The expression "summit meeting" derives from the coincidence of a chance phrase from Winston Churchill in 1950 with the "conquest" of Mt. Everest in 1953, according to a new book entitled Summits: Six Meetings that Shaped the Twentieth Century.[1]  --  "David Reynolds, professor of international history at Cambridge, has had the excellent idea of compiling a history of six 20th-century conferences that, he believes, open 'a window into international relations during the 20th century,'" wrote Vernon Bogdanor in a review on Saturday for the Financial Times of London.  --  "The golden age of summitry, Reynolds believes, lasted from the late 1930s to the end of the 1980s . . . Today, however, the proliferation of weapons of mass destruction and the growth of terrorism mean that responsibility for peace has become diffused, while the internet and other technology allows political leaders to be in regular and constant contact without actually meeting.  Summitry, therefore, has now become multilateral and institutionalized, as with European Union and G8 meetings." ...

1.

Books

Non-fiction

LOOK WHO'S TALKING
By Vernon Bogdanor

Financial Times (UK)
October 6, 2007

http://www.ft.com/cms/s/0/d82aa6c4-70b6-11dc-98fc-0000779fd2ac.html

[Review of Summits: Six Meetings that Shaped the Twentieth Century by David Reynolds. Allen Lane £25, 481 pages.]

The term "summit" was coined by Winston Churchill in an election speech in 1950, where he advocated a meeting with Stalin. "It is not easy to see," he declared, "how matters could be worsened by a parley at the summit." A few years later, in 1953, the conquest of Everest led the cartoonist Vicky to show "a four-power expedition -- preparing the long delayed attempt to climb the highest mountain of all," which is of course peace.

But, although Churchill coined the word, the practice of high-level meetings between leaders is much older.
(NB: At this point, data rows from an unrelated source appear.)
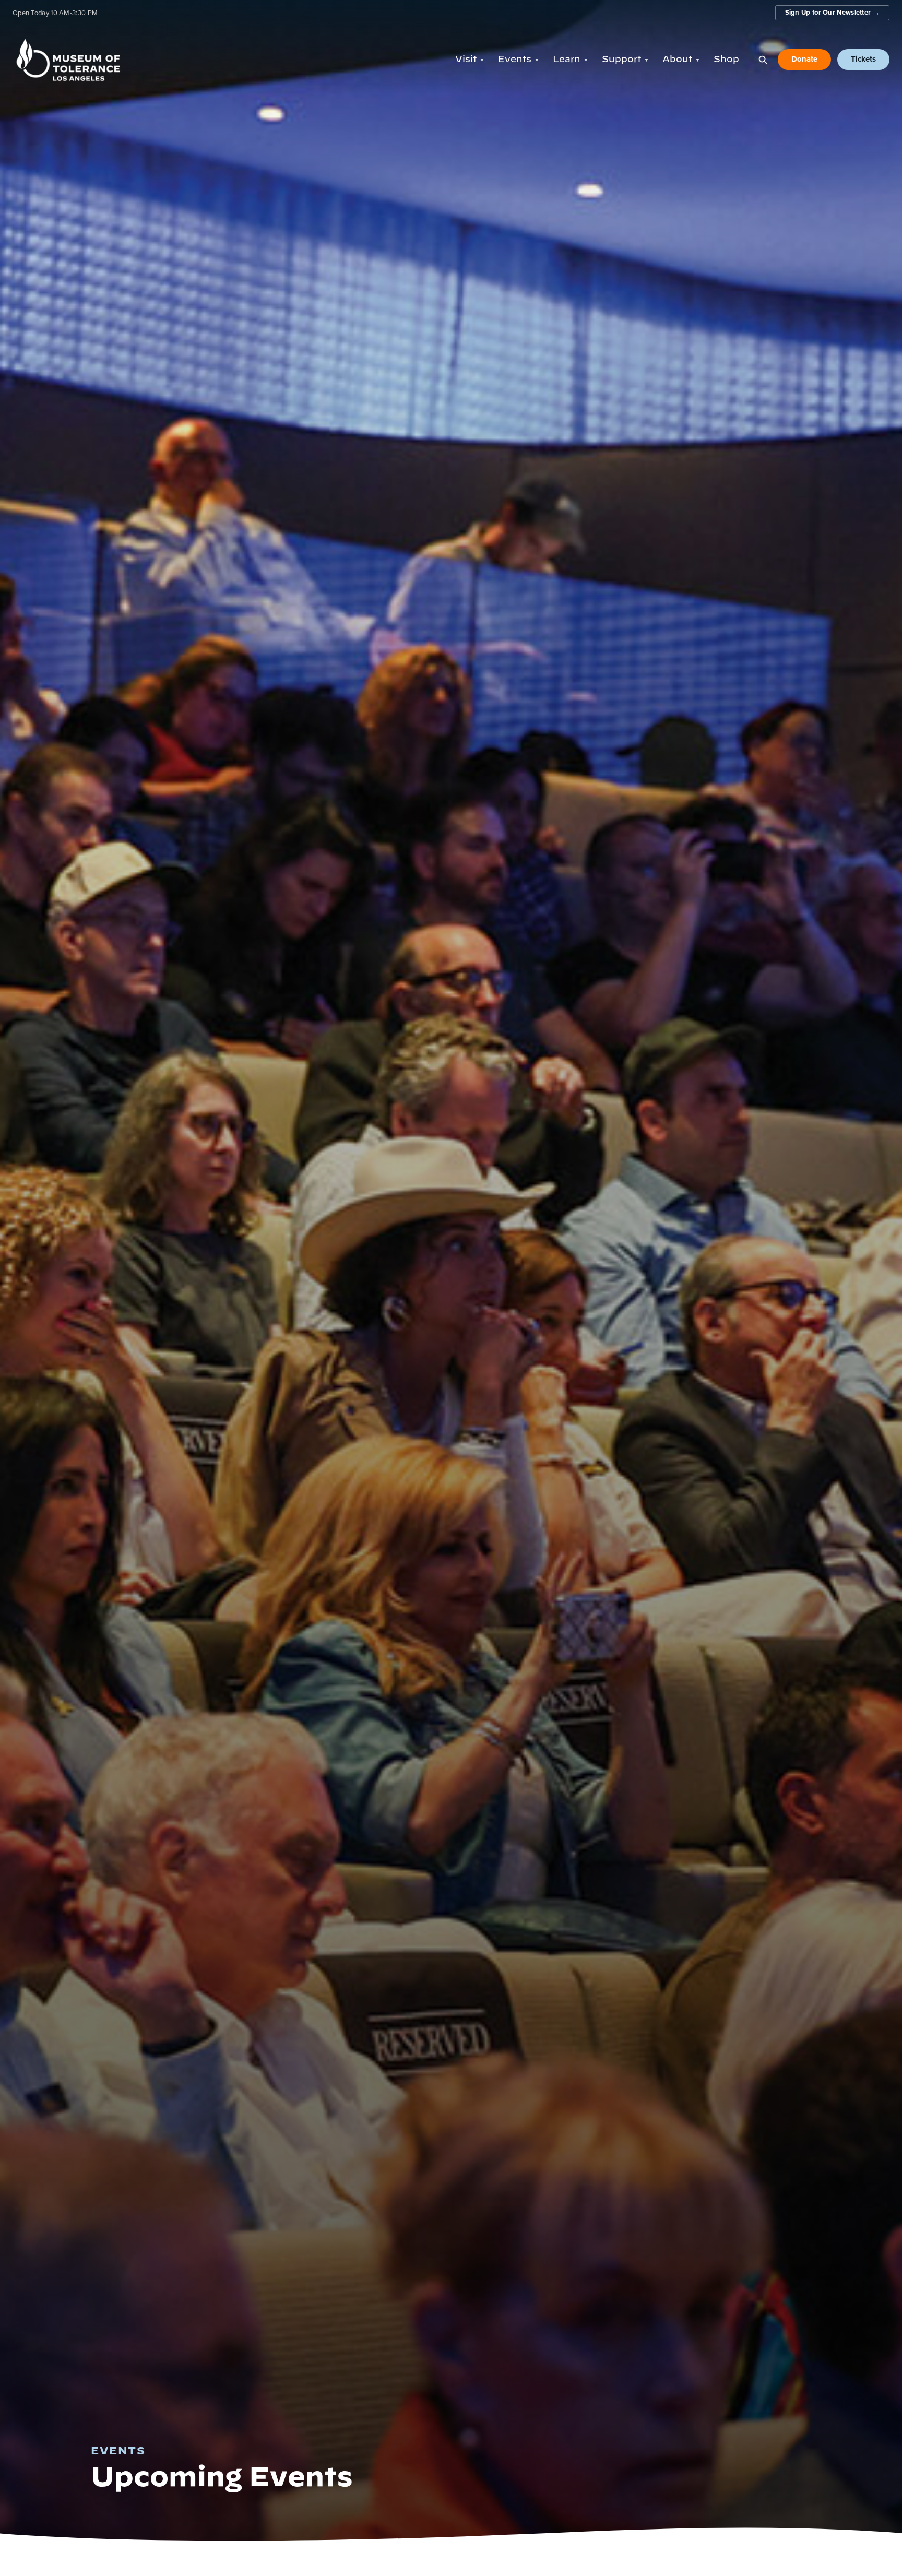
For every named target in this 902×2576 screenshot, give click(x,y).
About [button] (681, 59)
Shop (726, 59)
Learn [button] (570, 59)
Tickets (863, 59)
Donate (804, 59)
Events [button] (518, 59)
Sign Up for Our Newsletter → (832, 12)
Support (625, 59)
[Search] (763, 59)
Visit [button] (469, 59)
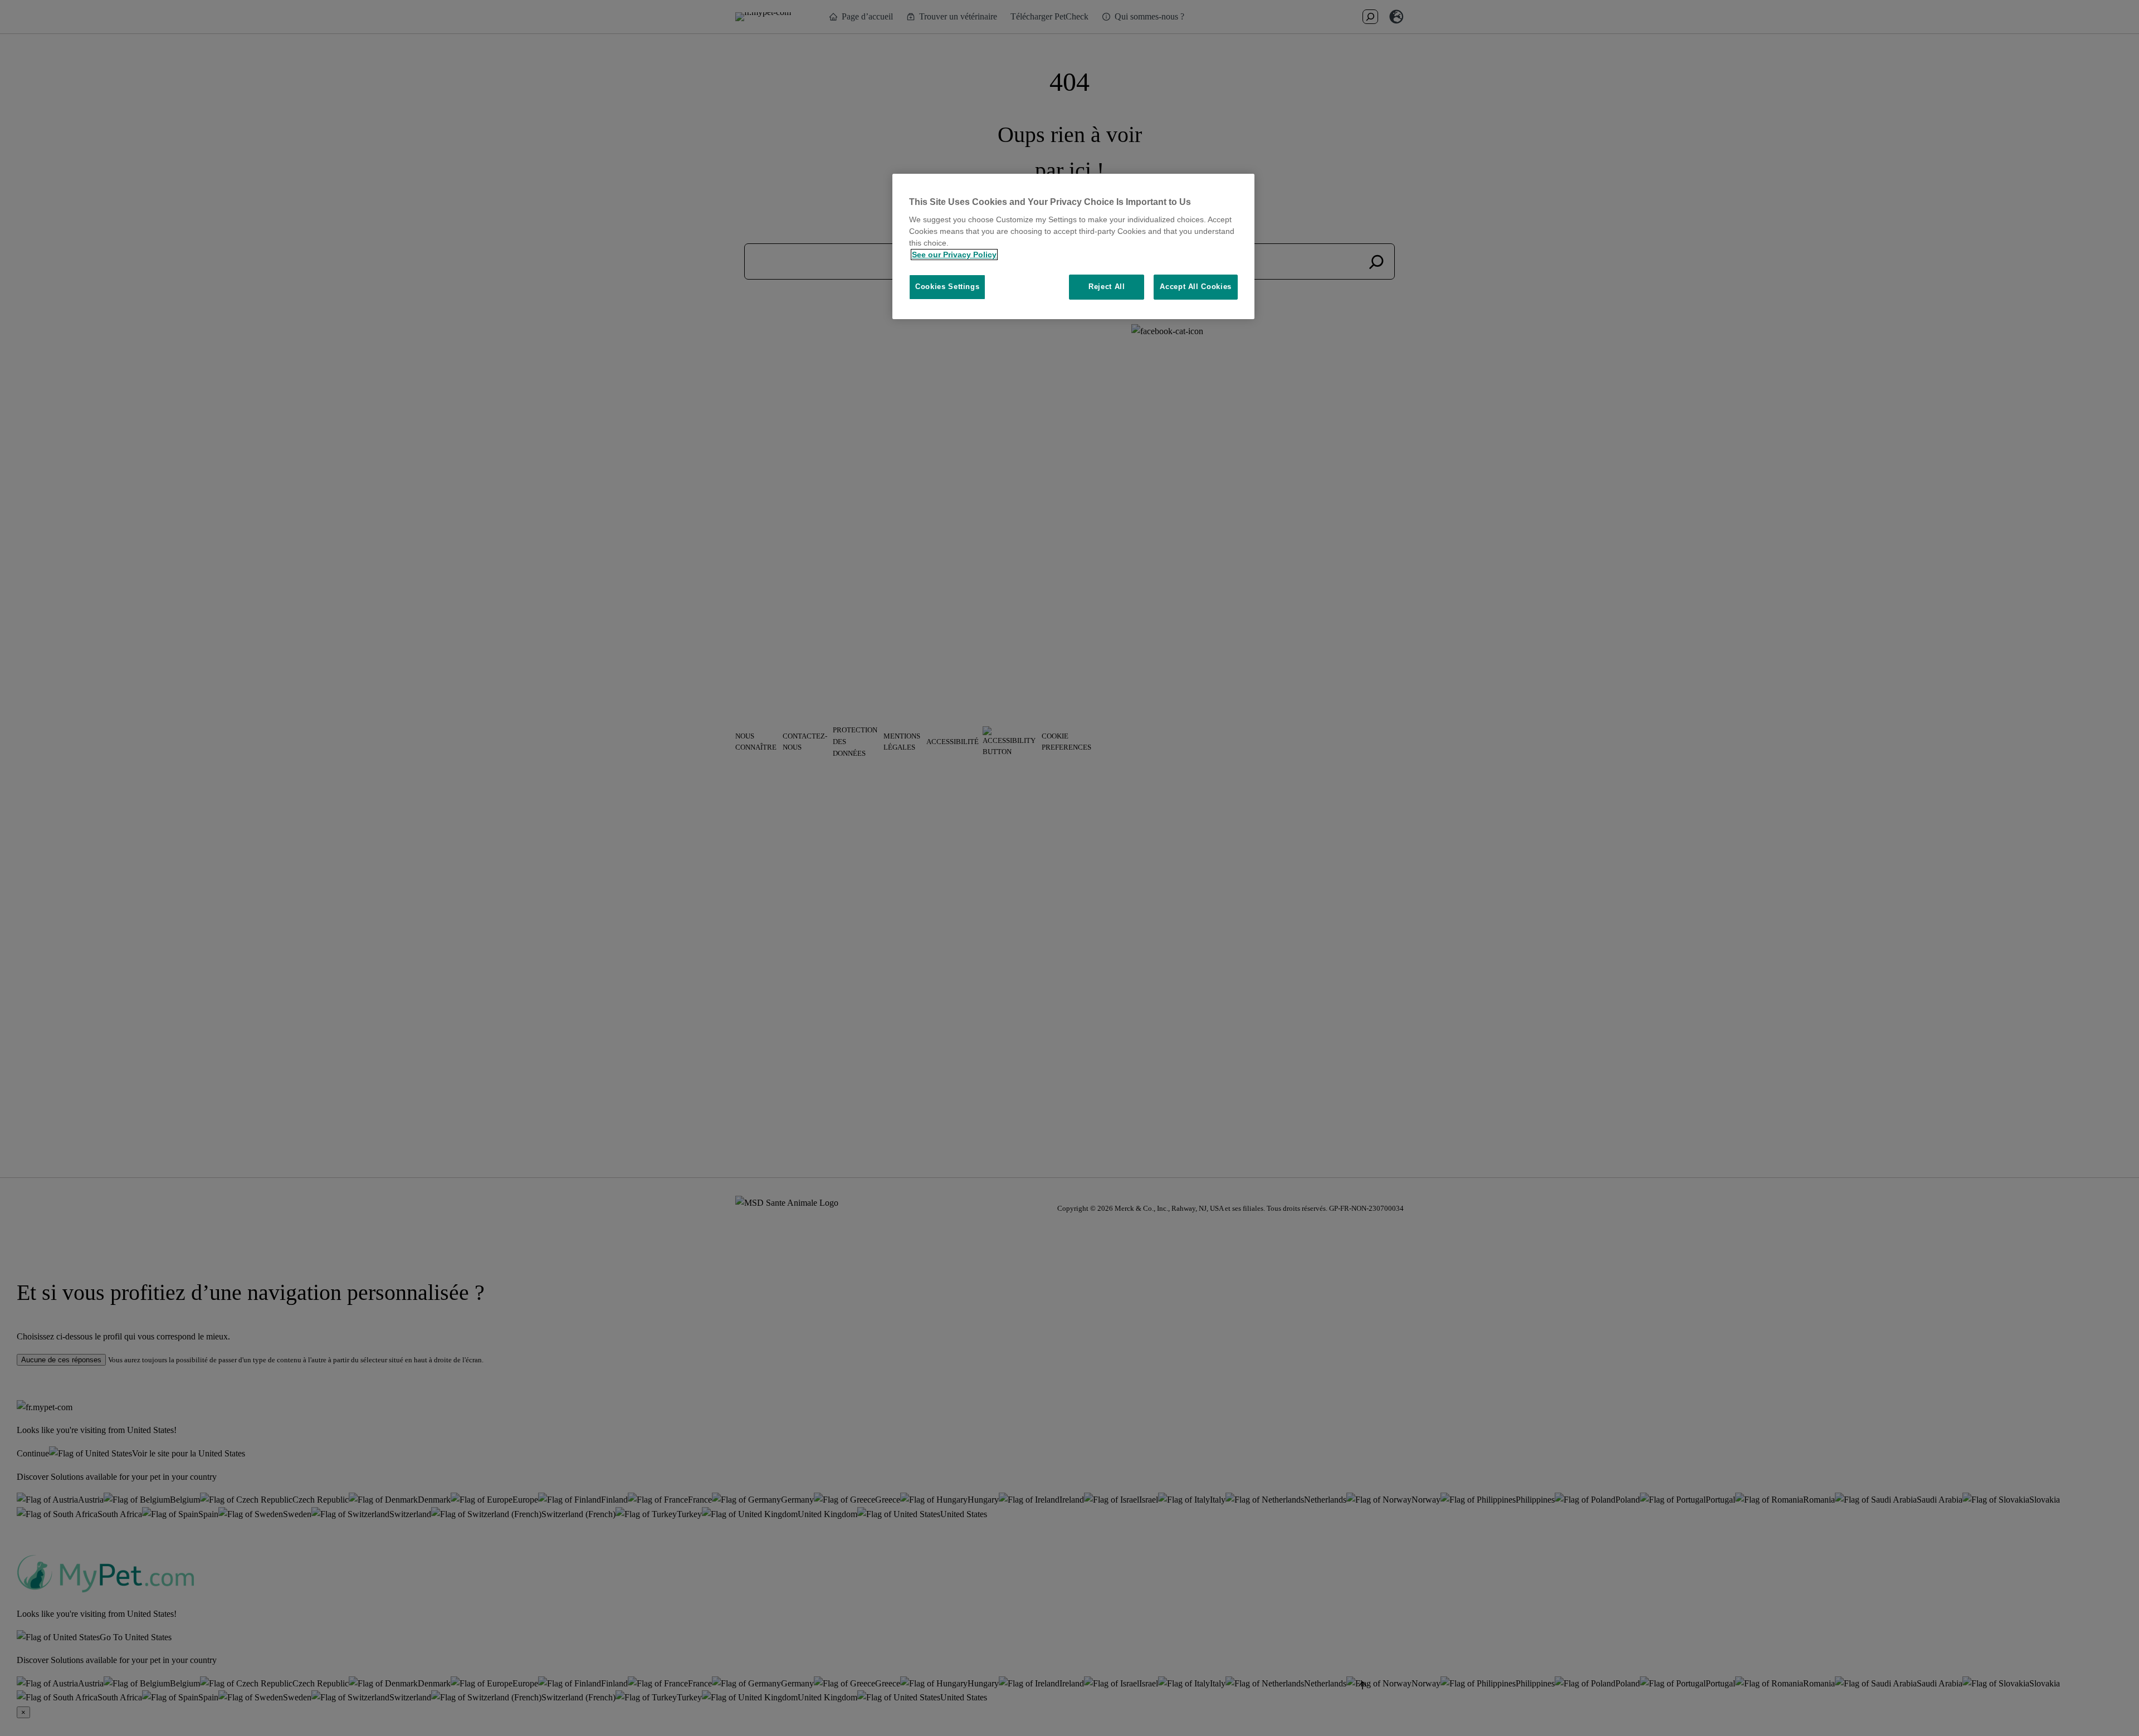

Napoléon was particularly fond of them -- believing, perhaps rightly, that he could dominate personal interviews; when he met Tsar Alexander I on a raft at Tilsit on the Niemen river in 1807, they sought to redraw the map of Europe as if they were emperors of the world. Poor Frederick William III of Prussia could only watch from the bank in the pouring rain.

David Reynolds, professor of international history at Cambridge, has had the excellent idea of compiling a history of six 20th-century conferences that, he believes, open "a window into international relations during the 20th century."

Summits is based on a secure mastery both of the original documents and a vast secondary literature, and its depth of scholarship is only partially concealed by its graceful and witty prose. Indeed, Reynolds has the enviable gift of making the reader feel that he is actually present at the various summits he describes, personally negotiating with Gorbachev, Hitler, Stalin, or Brezhnev.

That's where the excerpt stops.